D U L T E D U C A T I O N
A brochure arrived in my mailbox that had the heading, "Neshaminy Adult Education." I'm an adult and, being a college professor, I'm interested in adult education, so I opened it and began to peruse its contents. The first course to catch my attention was called, "Angels of the Energy Fields."
I was clueless about Angels of the Energy Fields and read the description. "Be introduced to nine angels, each having a different talent, with a singular message, and become trained to be aware of Angelic presence which may enhance your ability to further your soul quest. Channel Angelic energy! The Angels purpose is to assist the therapist and the individual to promote self-healing and enable receipt of Divine Energy. $40"
Yikes! Was this for real? I read it again because the closest I've ever come to having nine angels give me Divine Energy was in 1973 at a Topless Go-Go bar in San Bernardino. And that cost me a lot more than $40. Hmmm! Perhaps this really was "Adult" education.
Next was an aromatherapy course. I've heard of that and even had it performed on me a few times, although I must confess that the only thing it did for me was to make me smell really odd. However, this course was different. Its description said, "Learn to utilize common household scents for the bath, fragrances, etc, to help facilitate change in mood both in yourself and others." I started thinking about some of my "household scents," which didn't exactly evoke a pleasant mood. Did I really need a course about my household scents and what I could do with them? I don't think so. I needed a course in how to get rid of some of my household scents.
"Bagpipes for Beginners." Now there's a course that should really irritate everyone in the classrooms nearby. Its description said, "No special talent or experience necessary! Instructor hopes to eventually start a band." I hate bagpipes. Put a whole group of beginning bagpipe players in one room and it would sound like thousands of cats fucking.
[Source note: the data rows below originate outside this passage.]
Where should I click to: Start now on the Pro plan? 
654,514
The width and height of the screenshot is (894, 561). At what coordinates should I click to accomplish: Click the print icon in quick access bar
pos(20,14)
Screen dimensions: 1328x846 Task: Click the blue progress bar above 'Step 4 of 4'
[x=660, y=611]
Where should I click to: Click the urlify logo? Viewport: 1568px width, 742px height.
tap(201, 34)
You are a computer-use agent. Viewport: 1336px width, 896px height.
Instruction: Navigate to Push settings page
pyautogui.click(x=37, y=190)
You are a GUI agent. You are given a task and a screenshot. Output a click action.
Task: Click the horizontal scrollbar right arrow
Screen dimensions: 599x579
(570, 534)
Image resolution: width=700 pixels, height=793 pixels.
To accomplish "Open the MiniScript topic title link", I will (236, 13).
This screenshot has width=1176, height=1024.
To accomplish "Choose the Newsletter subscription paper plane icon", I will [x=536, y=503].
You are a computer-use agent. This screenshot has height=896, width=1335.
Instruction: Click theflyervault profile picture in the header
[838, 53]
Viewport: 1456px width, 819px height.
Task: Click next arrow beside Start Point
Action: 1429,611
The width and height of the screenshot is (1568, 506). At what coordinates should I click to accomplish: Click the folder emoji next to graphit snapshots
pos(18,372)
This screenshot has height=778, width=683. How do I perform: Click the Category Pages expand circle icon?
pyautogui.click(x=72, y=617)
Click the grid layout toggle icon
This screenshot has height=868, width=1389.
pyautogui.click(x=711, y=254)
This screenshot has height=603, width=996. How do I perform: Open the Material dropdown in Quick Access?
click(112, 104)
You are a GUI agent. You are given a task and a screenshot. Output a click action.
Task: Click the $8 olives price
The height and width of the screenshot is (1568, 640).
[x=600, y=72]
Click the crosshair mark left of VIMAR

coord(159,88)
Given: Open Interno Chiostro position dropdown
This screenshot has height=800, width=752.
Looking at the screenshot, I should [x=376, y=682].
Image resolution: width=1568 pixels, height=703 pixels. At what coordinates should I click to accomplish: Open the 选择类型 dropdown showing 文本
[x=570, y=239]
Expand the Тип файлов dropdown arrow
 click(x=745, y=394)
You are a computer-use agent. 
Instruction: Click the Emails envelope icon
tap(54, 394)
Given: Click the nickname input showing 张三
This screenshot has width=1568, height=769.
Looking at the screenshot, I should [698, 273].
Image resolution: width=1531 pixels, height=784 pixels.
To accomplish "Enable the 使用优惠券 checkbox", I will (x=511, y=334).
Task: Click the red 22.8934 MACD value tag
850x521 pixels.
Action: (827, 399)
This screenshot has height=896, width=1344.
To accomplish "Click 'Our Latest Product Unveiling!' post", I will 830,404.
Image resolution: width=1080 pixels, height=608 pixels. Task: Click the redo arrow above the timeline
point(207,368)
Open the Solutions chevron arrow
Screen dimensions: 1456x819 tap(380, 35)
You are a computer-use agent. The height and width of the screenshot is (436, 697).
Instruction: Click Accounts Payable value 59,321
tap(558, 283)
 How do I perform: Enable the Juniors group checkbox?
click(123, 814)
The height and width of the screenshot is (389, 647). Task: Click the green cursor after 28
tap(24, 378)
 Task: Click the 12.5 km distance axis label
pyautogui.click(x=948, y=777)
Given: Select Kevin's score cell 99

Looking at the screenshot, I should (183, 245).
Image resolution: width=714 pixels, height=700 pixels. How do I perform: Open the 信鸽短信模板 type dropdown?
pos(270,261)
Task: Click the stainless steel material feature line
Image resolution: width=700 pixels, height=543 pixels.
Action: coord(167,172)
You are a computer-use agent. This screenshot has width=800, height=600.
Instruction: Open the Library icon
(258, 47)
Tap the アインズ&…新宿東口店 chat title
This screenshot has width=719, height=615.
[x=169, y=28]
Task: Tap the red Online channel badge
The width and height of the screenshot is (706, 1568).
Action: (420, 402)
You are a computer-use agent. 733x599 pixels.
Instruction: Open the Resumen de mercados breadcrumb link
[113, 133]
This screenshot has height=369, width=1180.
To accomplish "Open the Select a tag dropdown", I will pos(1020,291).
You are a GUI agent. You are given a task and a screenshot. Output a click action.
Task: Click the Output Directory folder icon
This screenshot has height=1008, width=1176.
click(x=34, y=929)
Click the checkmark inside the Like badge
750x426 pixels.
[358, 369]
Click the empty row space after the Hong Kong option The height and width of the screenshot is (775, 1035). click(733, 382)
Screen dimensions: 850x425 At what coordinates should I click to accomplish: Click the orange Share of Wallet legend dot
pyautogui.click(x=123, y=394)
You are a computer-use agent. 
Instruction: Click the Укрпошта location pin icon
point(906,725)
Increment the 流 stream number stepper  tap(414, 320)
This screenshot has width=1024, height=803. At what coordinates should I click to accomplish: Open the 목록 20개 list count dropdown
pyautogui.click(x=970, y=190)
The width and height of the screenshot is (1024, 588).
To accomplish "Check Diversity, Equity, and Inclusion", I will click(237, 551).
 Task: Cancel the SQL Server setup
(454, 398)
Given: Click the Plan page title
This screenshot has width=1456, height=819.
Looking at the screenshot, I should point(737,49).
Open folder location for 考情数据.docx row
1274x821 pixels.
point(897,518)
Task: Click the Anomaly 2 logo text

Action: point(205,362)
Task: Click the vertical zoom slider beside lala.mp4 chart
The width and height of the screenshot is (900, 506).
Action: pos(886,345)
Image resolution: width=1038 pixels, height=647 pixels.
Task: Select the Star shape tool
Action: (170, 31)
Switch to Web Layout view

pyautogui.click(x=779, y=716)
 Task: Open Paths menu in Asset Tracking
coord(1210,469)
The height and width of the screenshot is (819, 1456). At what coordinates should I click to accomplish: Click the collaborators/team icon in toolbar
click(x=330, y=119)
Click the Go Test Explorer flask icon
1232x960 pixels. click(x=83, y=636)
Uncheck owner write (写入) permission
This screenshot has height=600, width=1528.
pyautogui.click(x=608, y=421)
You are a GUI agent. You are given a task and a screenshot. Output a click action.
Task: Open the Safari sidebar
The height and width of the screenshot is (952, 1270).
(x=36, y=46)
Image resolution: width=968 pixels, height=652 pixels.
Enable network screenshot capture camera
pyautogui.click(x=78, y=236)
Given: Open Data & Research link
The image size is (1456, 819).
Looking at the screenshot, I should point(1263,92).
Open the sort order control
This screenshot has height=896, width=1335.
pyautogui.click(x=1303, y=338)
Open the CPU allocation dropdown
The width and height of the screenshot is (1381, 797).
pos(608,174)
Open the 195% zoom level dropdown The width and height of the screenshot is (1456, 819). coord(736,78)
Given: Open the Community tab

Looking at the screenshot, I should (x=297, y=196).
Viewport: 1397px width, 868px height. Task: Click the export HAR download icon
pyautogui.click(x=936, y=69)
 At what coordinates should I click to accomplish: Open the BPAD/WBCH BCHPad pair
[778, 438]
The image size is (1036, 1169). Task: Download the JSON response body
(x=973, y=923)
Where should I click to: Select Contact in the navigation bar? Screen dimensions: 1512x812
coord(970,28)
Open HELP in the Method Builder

"Balloon Art: Learn how to sculpt balloons into works of art. Make a dog, horse, lion, flowers, hats, etc. Become the life of the party or maybe start a new career or business." I can't recall ever seeing a work of art that consisted of balloons, or anyone being the life of the party through balloons. (Well, there was that one incident, but I think that it also involved drugs.) How can they call this adult education?
"Bicycle Riding and Touring: Before planning that wonderful mini tour, learn how to ride a bicycle properly." Are there any adults out there who don't know how to ride a bicycle? If you have not ever ridden a bicycle by the time you are 40, it's probably because you don't want to.
Following that was a course on "Bankruptcy". If you need to declare bankruptcy, you can pay $30 for this one night course and learn how. But more than likely, if you are the kind of person who would pay $30 for this course, it might explain why you need it.
There was a course in Cardio Kickboxing, which I suppose is good for your heart providing you don't get kicked there. A four-week course on "Clutter Control" purported to, "Eliminate the stress and frustration caused by clutter and chaos in your life." It probably does this by removing you from your cluttered house every Wednesday evening for four weeks. That will cost you $50. You might consider just staying home those nights and spend them picking up all the clutter. Or you could send the $50 to me and I'll tell you what to do.
I glanced over a few other courses, such as "Cooking for Beauty" and paused on one that said: "Dance, Swing Couples Only." Wow! Could they really have a dance class for couples who swing? Nah, it was probably just poor word juxtaposition. Then I saw a course named, "Fauln Dafa." This was even more obscure than "Angels of the Energy Fields." Reading its description didn't enlighten me. "Falun Dafa means Truth, Compassion and Forbearance, through self cultivation. Balancing mind, body and spirit through the power of Qigong." Well, that certainly cleared up the matter.
To be fair about all of this adult education, most of the courses offered were mundane things like golf, tennis, floral arranging, French, guitar made easy, photography, investing in annuities, home decorating, Spanish, Yiddish, and "Yoga in a Chair," which is probably for really lazy people. "Massage for the Non-professional" briefly tempted me, but I've already perfected a form of that.
"Past Lives Investigations" sounded interesting and might have shed some light on moments of dé ja vu I had once while prowling the back streets of Tehran. But on reflection, I'm most intrigued by the nine angels who are going to give me Divine Energy. I could use some of that. Even one angel would be nice.